Die Kunst ist tot, das Leben wertlos. In Cumbria, einer Grafschaft im Nordwesten Englands, branden diese zwei Fakten über die Ufer des Derwent Water und würgen sich weiter nach Mosedale. In ein kleindörfisches Nest, das selbst den größten Technokraten zwingen würde, über Tag und Nacht die städtische Konsumkultur zu erbrechen. Hier stehen mausgraue, Efeu umrankte Cottages Reih an Reih und doch Kilometer voneinander entfernt. Dazwischen auch: eine kleine, enge Rumpelkammer von Haus, wie an Paketschnüren zusammengezurrt; ein eigenständiges Wesen aus Ziegeln und Zement, dem dichten, klebrigen Wetter zum Trotz von Menschenhand in die Welt geboren. Dort leben Mariah (groß: Gemma Jones) und Leonard (großartig: Richard Johnson) in Tom Brownes „Radiator“. Auf einer Insel des unbedingten Widerstands. An der Pforte zum Tod, der ihnen womöglich weniger unbequem ist als das momentane Leben in Zank, Demenz und Uneinigkeit. Doch Mariah spürt, dass sie dem Ende noch nicht gewachsen ist. Und ruft Sohn Daniel (Daniel Cerqueira), damit er Leonard aus seinem in Decken gewickelten Regiment und seinen Exkrementen stößt.
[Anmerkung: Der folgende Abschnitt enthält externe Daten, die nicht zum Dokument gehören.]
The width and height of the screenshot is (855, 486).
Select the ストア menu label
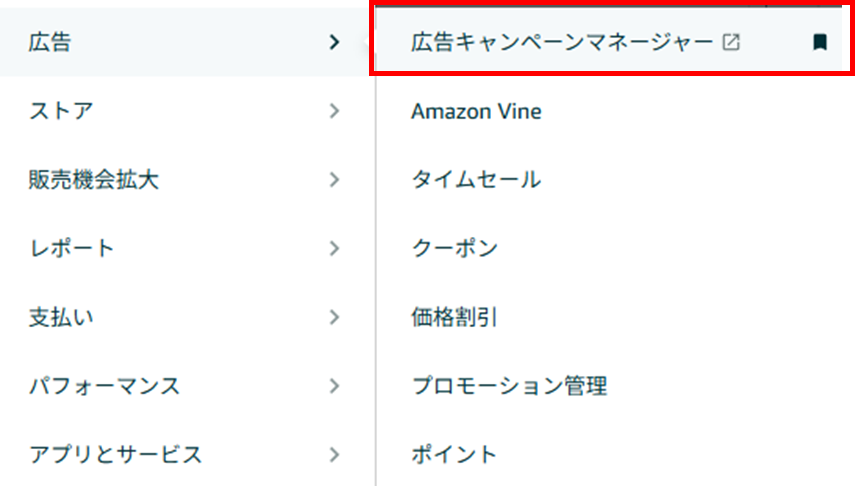click(x=62, y=111)
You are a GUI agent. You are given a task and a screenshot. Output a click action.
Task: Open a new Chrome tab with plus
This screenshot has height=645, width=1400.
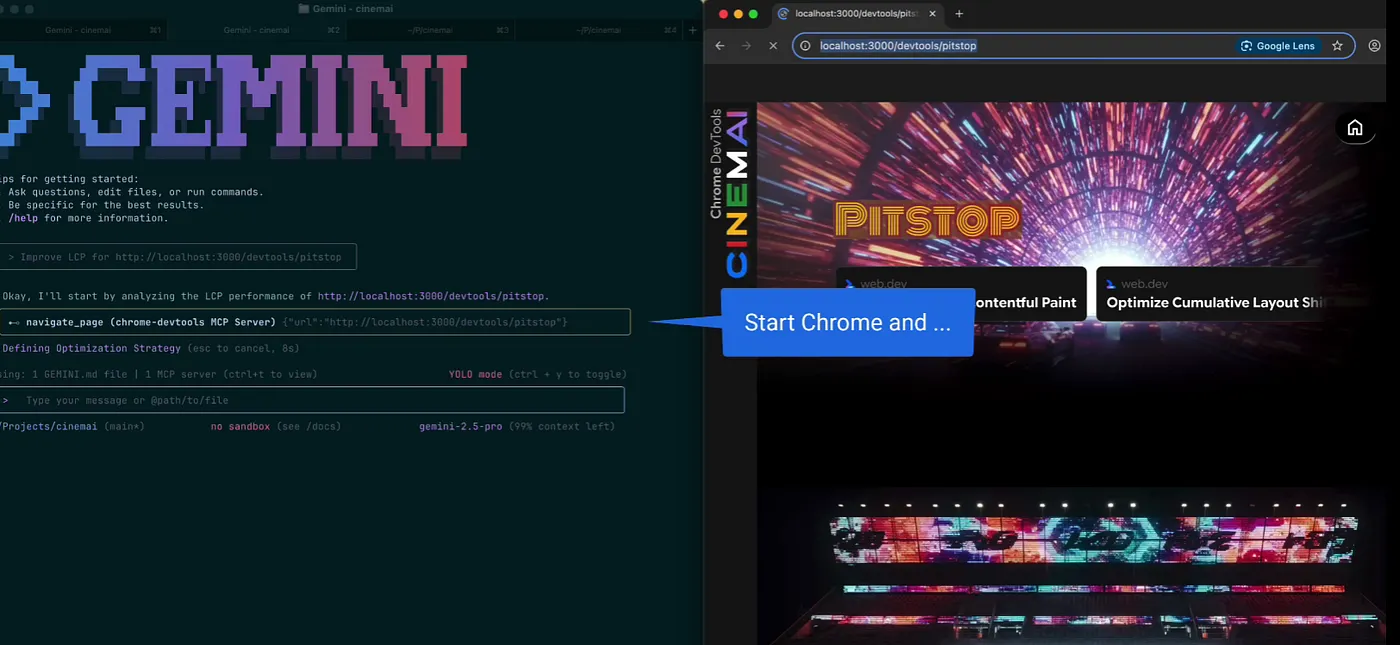(x=959, y=14)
Sein Vater aber ist ein alter, hochnäsiger Bully, ein Tyrann mit Besteck, Seziermesser und Mars-Riegel, der Strohhalme entzweischneidet und nach Mariah wie einer impertinenten Bediensteten krächzt. Das Alter könnte ihm zugesetzt haben, das Leben auch, die Ehe vielleicht. Doch irgendwie, mit einem raffinierten, subtilen Perfektionismus, der an Michael Haneke und sein nacktes Todesschauspiel „Liebe“ erinnert, kennt Tom Browne keine Melodramatik. Natürlich kennt er Unglück, Qual, Pflicht, Wehmut, Stillstand. Denn seine Geschichte ist wahrhaft seine Geschichte: seine Vergangenheit, sein Trauma, sein Versuch der Buße, der Erlösung, Archivierung, Konservierung. „Radiator“ ist Brownes Abbitte an seine verstorbenen Eltern. Daher spielt sein Debüt auch im Haus dieser, atmet Erinnerung um Erinnerung, platziert ein Knarren hier, einen Wandteppich da, und rüstet sich entlang eines vermeintlich egozentrischen Voyeurismus, der in Wahrheit die ungeheuere, absonderliche Liebe eines, vermutlich jedes Sohnes zu seiner Mutter und zu seinem Vater porträtiert. Mit dem Alter wird niemand weiser. Nur dümmer. Und doch ist alles nur Ouvertüre. Davon erzählt Browne eindrücklich, doch immens flüchtig.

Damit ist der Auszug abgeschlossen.